Hacker News new | ask | show | jobs
by saagarjha 2234 days ago
This is one of the reasons why I'm generally not OK with "anonymized" data collection without an explanation of how it's being anonymized. It's almost always easy, often trivially easy, to correlate the data together and basically get a perfect recreation of whatever the original data was back.
2 comments

Anonymization in the data reselling industry is often some form of md5(lower($email)). It's a joke. They even do that for extremely small search spaces like phone numbers. It's still provided at the individual user-level and even if the anonymization is done in a way that's irreversible, you only need to know a single event for a given person and you now have their entire history.

For example, there's a popular email client that scrapes people's inboxes and sells their purchase history to anyone willing to pay. That purchase history is provided on an individual email level and is "anonymized". But if you know your target has this email client installed and you know a single purchase (e.g. a coworker saying "Oh, I bought this awesome coffee maker on Amazon last night!") you can now access their entire individual purchase history backward and forward.

> coworker saying "Oh, I bought this awesome coffee maker on Amazon last night!"

This x1000.

I have seen people invite others to eat lunch at restaurants that only accepted credit cards in order to elicit such a data sample.

Yeah, it's not just emails of course. You can do it with web traffic data. You can do it with credit card data. You can do it with geolocation data. You can do it with TV viewing data.
Wait, what? Please tell us more
Wait... WHAT?!?! I mean if I think about it, yeah that makes sense to have been built but WTF?!?

Care to share which email client it is? It should be killed with fire!!!

Assuming you're asking a genuine question, it's Gmail.

https://mail.google.com/

Do you have a source for claims that (a) google parses emails for purchase histories and (b) sells it?

https://myaccount.google.com/purchases is empty for me, and I sure do have a lot of email receipts on my gmail. It also says "Purchases made using Search, Maps, and the Assistant are organized to help you get things done, like tracking a package or reordering food".

https://www.cnbc.com/2019/05/17/google-gmail-tracks-purchase... "Google says it doesn’t use this information to sell you ads."

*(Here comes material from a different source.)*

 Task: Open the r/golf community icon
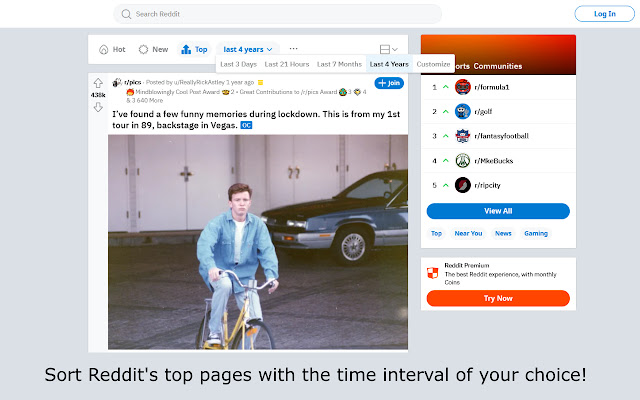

Google used emails for ad targeting which was mentioned in Microsoft "Scroogled" ad campaign in the US. But Google says it stopped doing so years ago.

Do I miss something?

No, no, Google doesn't read your emails (any more); they just give access to them to certain "developers" (read: arbitrary paying third-parties).
I believe that GP is talking about the unroll.me service which was caught selling purchase receipts to companies like Uber a few months ago.
I was referring to https://mail.edison.tech/, but they compete with unroll.me (rakuten intelligence) in selling people's emails.
That's pseudonomization, not anonymization. The former is generally not GDPR compliant.
"Anonymized" has become a marketing buzzword.